PARIS: It was 10.56pm at mission control in Houston, US on July 20, 1969 when Neil Armstrong became the first person to step onto the moon. AFP sent journalists to cover the event, broadcast live from the moon’s Sea of Tranquility. Here are some excerpts from the day’s reportage:
SEQUENCE OF EVENTS
7.42pm (Houston time): The astronauts start preparations for the excursion. They put on double-visor helmets, boots, reinforced gloves and backpack-like life support gear, also checking that the pressure, radio communication and oxygen systems are working.
7.50pm: NASA announces the preparations will take two hours. Armstrong will not exit before 10.00pm.
9.55pm: They depressurise the spacecraft, at the same time pressurising their spacesuits.
10pm: The lunar module empties.
10.15pm: Their spacesuits are fully pressurised.
10.20pm: Everything is going smoothly. The lunar module remains depressurised. The astronauts now rely entirely on their life support systems.
10.56pm: Armstrong puts his left foot on the surface of the moon and declares: “That’s one small step for man; one giant leap for mankind.”
Before fully putting his foot down, the commander had carefully felt out the surface with his boot to check its solidity.
“I only go in a small fraction of an inch, maybe an eighth of an inch, but I can see the footprints of my boots and the treads in the fine, sandy particles,” he says, surprised, taking his first steps... Armstrong uses a bag on a telescopic stick that he takes from a pocket to scoop up the soil.
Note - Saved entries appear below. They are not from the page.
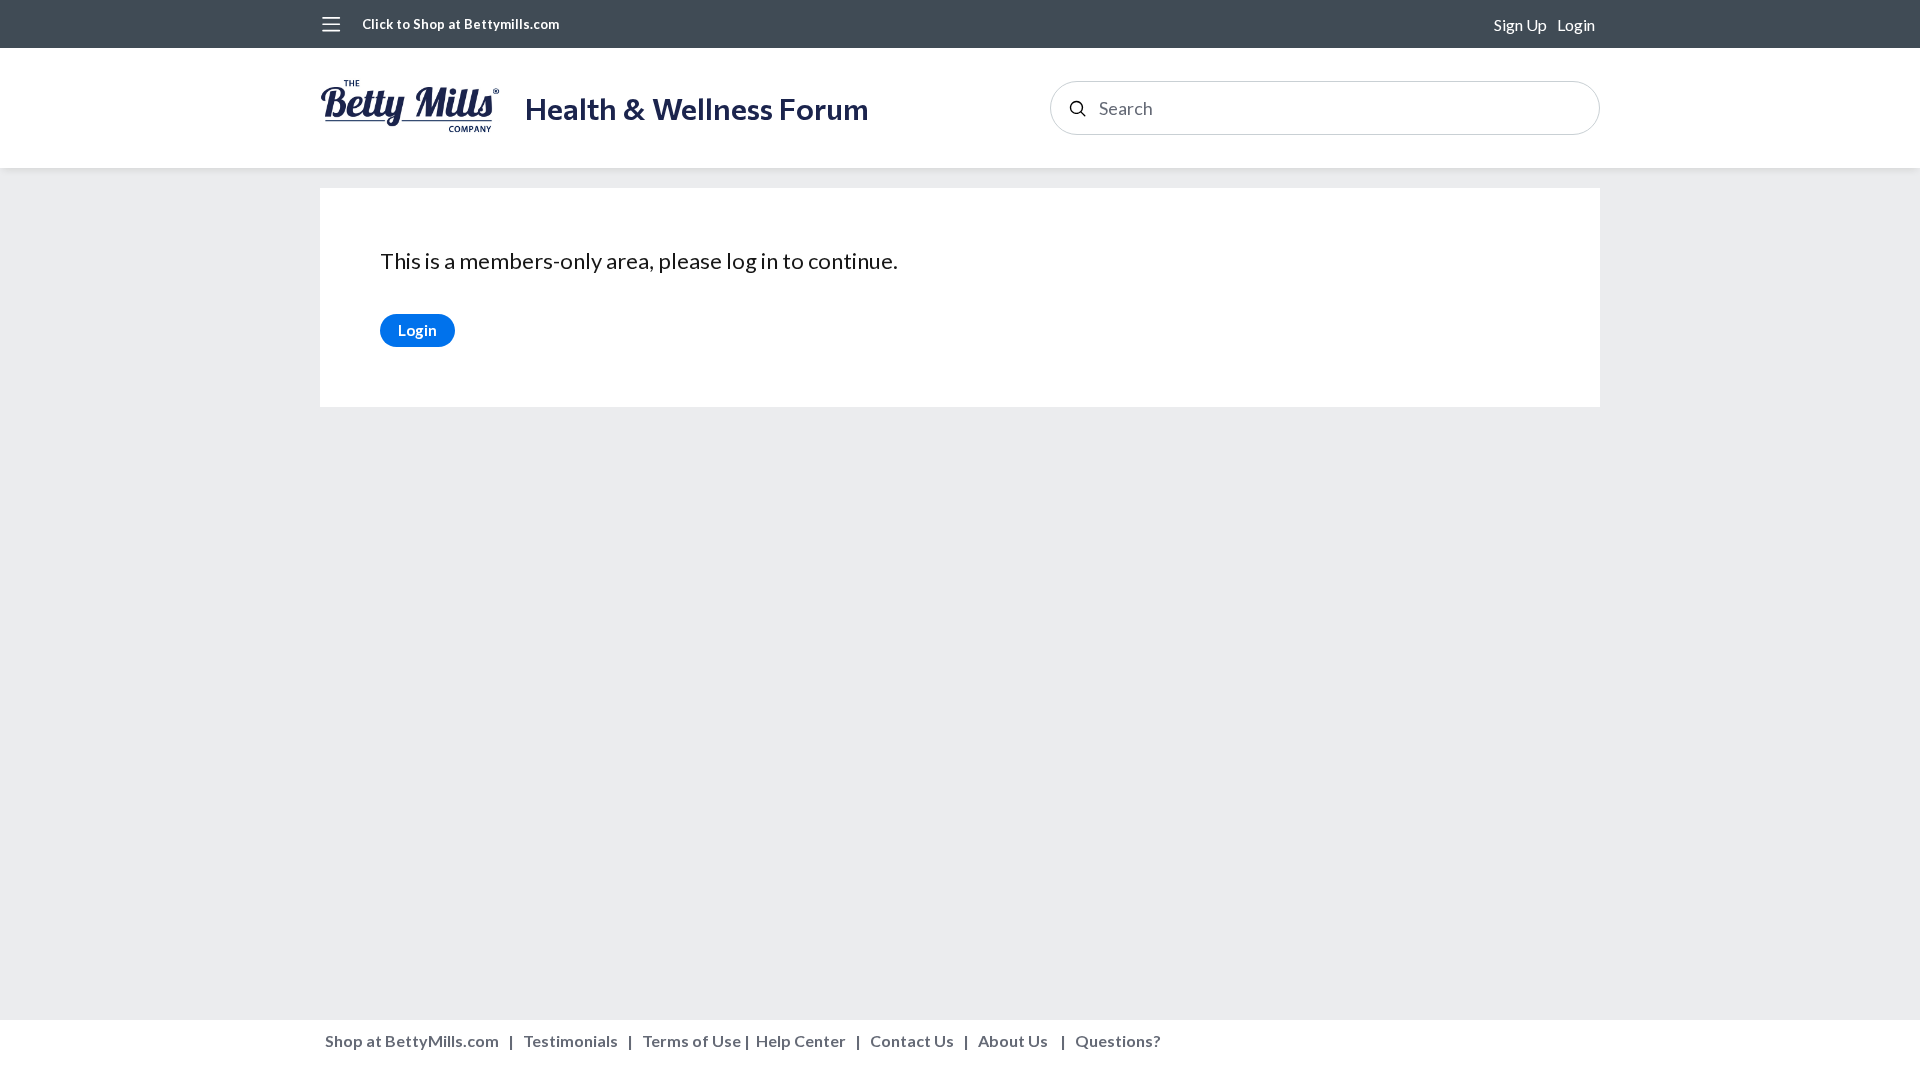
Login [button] (1576, 24)
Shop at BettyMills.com (412, 1040)
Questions (1114, 1040)
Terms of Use (691, 1040)
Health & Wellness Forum (697, 107)
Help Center (801, 1040)
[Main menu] (331, 24)
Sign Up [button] (1520, 24)
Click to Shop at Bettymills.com (460, 24)
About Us (1013, 1040)
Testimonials (570, 1040)
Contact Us (912, 1040)
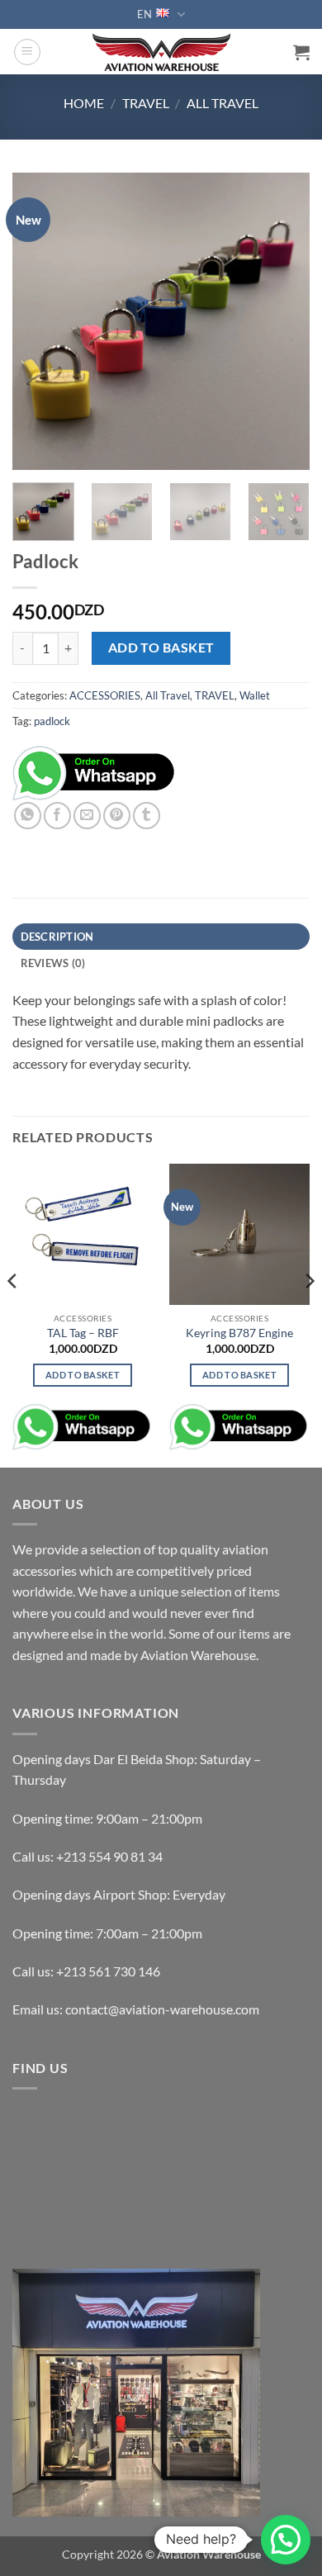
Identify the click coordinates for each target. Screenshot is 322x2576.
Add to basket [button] (82, 1374)
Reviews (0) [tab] (53, 963)
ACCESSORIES (104, 695)
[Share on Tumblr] (146, 815)
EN (144, 14)
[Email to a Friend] (87, 815)
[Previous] (39, 321)
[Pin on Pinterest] (116, 815)
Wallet (254, 695)
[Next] (283, 321)
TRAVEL (145, 103)
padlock (52, 721)
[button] (27, 52)
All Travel (222, 103)
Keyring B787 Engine (239, 1333)
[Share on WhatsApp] (27, 815)
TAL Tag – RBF (83, 1333)
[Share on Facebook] (57, 815)
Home (84, 103)
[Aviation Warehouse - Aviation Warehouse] (161, 52)
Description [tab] (57, 936)
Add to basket (161, 647)
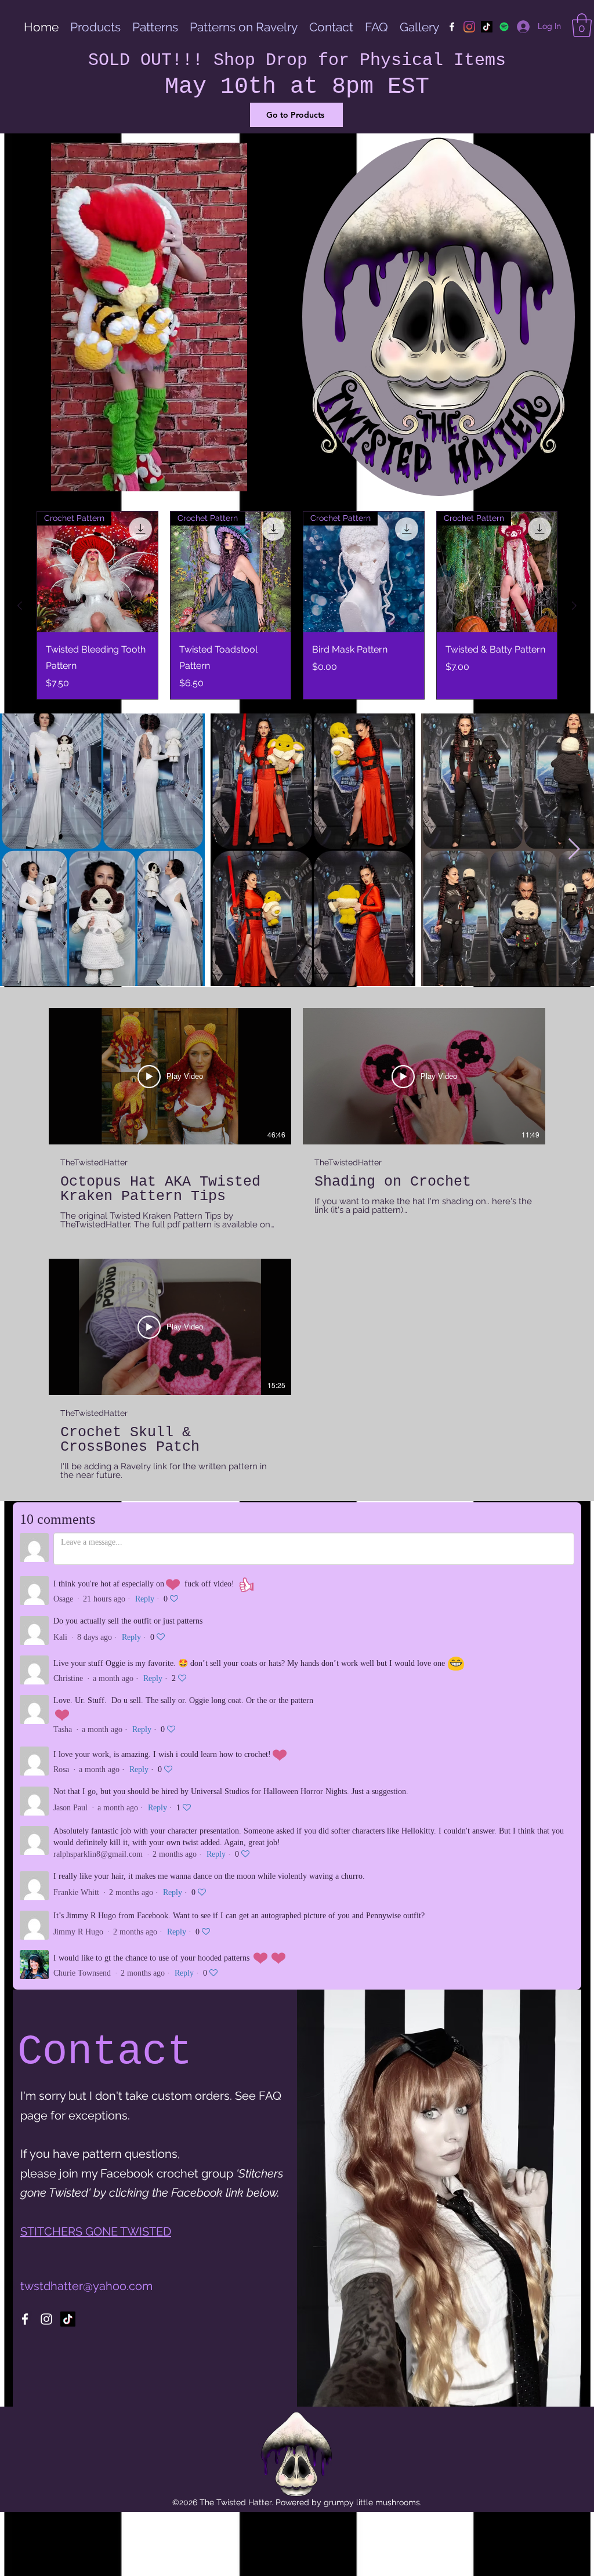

11.15pm: Armstrong has already spent 19 minutes alone on the moon, 19 minutes during which, in the indefinable solitude of the dead planet, he has demonstrated perfect composure. At that moment, (Buzz) Aldrin makes a bounding appearance... The two men, in an act of patriotism, plant the US flag into the moon. They then read aloud from a plaque, fixed to the spacecraft’s front landing gear, that is inscribed: “Here Men from the planet Earth first set foot upon the Moon, July 1969 AD. We came in peace for all mankind.”